The first step is to read the data from all the matches available and build the pass network dataset to train the GNN.

In [12]:
m = [Match(data_source="metrica-sports", match_id=i) for i in [1,2]]

Initializing match: 1

Reading team: home
Reading team: away
Match preprocessed successfully.

Initializing match: 2

Reading team: home
Reading team: away
Match preprocessed successfully.



In [16]:
plot_sliding_window(m[1], background_fill_color="white", grass_alpha=0, line_color="black")

In [18]:
def build_graph(game, start_time, end_time):
    
    events = time_window(game.events, start_time, end_time)
    tracking_home = time_window(game.tracking_home, start_time, end_time)
    tracking_away = time_window(game.tracking_away, start_time, end_time)

    data = events[events['Type']=='PASS'].groupby(['From',
                                                             'To',
                                                             'Start Time [s]',
                                                             'End Time [s]',
                                                             'Start X',
                                                             'Start Y',
                                                             'End X',
                                                             'End Y']).size().reset_index(name="Freq")
    data = data.groupby(['From','To']).sum().reset_index()
    data = data.apply(lambda x: x/data['Freq'] if x.name in [ 'Start Time [s]', 
                                                              'End Time [s]',
                                                              'Start X',
                                                              'End X',
                                                              'Start Y', 
                                                              'End Y',
                                                             ] else x)
    
    home_stats = bivariate_normal_distribution(tracking_home, game.home_players)
    away_stats = bivariate_normal_distribution(tracking_away, game.away_players)
    ball_stats = bivariate_normal_distribution(tracking_home, game.home_players, ball = True)
    nodes_features = pd.concat([home_stats,away_stats], ignore_index=True).sort_values('player').astype({"player":'category'})
    
    players_node_dict = dict(zip(nodes_features['player'].cat.categories,nodes_features['player'].cat.codes))
    
    data["To"] = data["To"].str.replace(" ","").apply(lambda y: players_node_dict[y])
    data["From"] = data["From"].str.replace(" ","").apply(lambda y: players_node_dict[y])
    data["Pass Time [s]"] = data["End Time [s]"] - data["Start Time [s]"]
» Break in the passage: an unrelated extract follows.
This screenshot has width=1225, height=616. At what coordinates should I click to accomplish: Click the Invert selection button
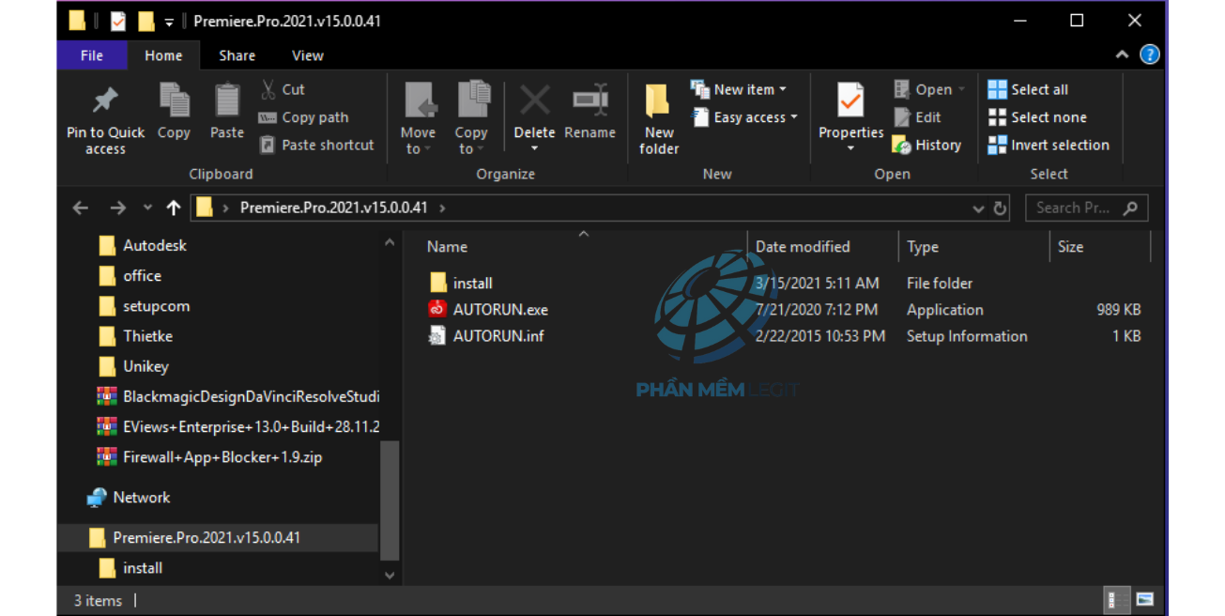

    a = data[["From", "To", "Freq"]]
    e = data[["Pass Time [s]" , "Start X", "Start Y", "End X", "End Y"]]
    x = nodes_features[['x_mean','y_mean','normx_mean','normy_mean']]
    y = pd.DataFrame()
    y['ball_meanx'] = ball_stats["x_mean"]
    y['ball_meany'] = ball_stats["y_mean"]
    
    vals = np.unique(a[['From', 'To']])
    df2 = pd.DataFrame(0, index=vals, columns=vals)
    f = df2.index.get_indexer
    df2.values[f(a.From), f(a.To)] = a.Freq.values
    a = df2
    
    a = a.astype("float32")
    e = e.astype("float32")
    x = x.astype("float32")
    y = y.astype("float32").to_numpy()[0]
    
    return a, e, x, y

In [19]:
class PassNetworkDataset(Dataset):
    """
    Pass Network Graph dataset from a list of matches, a rolling window size and time step must be provided.
    """
    def __init__(self, games, window_size, step_size, **kwargs):
        self.games = games
        self.window_size = window_size
        self.step_size = step_size
        
        super().__init__(**kwargs)
    def download(self):
        # Create the directory
        os.mkdir(self.path)

        # Write the data to file
        for game in self.games:
            start_time = 0
            end_time = start_time + self.window_size
            while end_time <= game.tracking_home["Time [s]"].max():
                start_time += self.step_size
                end_time += self.step_size
                a, e, x, y = build_graph(game, start_time, end_time)
                filename = os.path.join(self.path, f'graph_{start_time}_{end_time}')
                np.savez(filename, a=a, e=e, x=x, y=y)
    def read(self):
        # We must return a list of Graph objects
        output = []

        for game in self.games:
            start_time = 0
            end_time = start_time + self.window_size
            while end_time <= game.tracking_home["Time [s]"].max():
                start_time += self.step_size
                end_time += self.step_size
                data = np.load(os.path.join(self.path, f'graph_{start_time}_{end_time}.npz'))
                output.append(
                    Graph(x=data['x'], a=csr_matrix(data['a']), y=data['y'], e=data['e'])
                )

        return output

In [20]:
################################################################################
# Config
################################################################################
learning_rate = 1e-3  # Learning rate
epochs = 1000  # Number of training epochs
batch_size = 10  # Batch size

In [21]:
################################################################################
# Load data
################################################################################
dataset = PassNetworkDataset(m, 60*5, 30, transforms=[NormalizeAdj(symmetric=False)])

# Parameters
F = dataset.n_node_features  # Dimension of node features
S = dataset.n_edge_features  # Dimension of edge features
n_out = dataset.n_labels  # Dimension of the target

# Train/valid/test split
idxs = np.random.permutation(len(dataset))
split_va, split_te = int(0.8 * len(dataset)), int(0.9 * len(dataset))
idx_tr, idx_va, idx_te = np.split(idxs, [split_va, split_te])
dataset_tr = dataset[idx_tr]
dataset_va = dataset[idx_va]
dataset_te = dataset[idx_te]

In [24]:
print(f"Train samples: {len(dataset_tr)}\n\
Validation samples: {len(dataset_va)}\n\
Test samples: {len(dataset_te)}")

Train samples: 290
Validation samples: 36
Test samples: 37


In [47]:
################################################################################
# Build model
################################################################################
class BaselineFootballGNN(Model):
    def __init__(self):
        super().__init__()
        self.conv1 = ECCConv(64, activation="relu")
        self.global_pool = GlobalSumPool()
        self.dense1 = Dense(256, activation="relu")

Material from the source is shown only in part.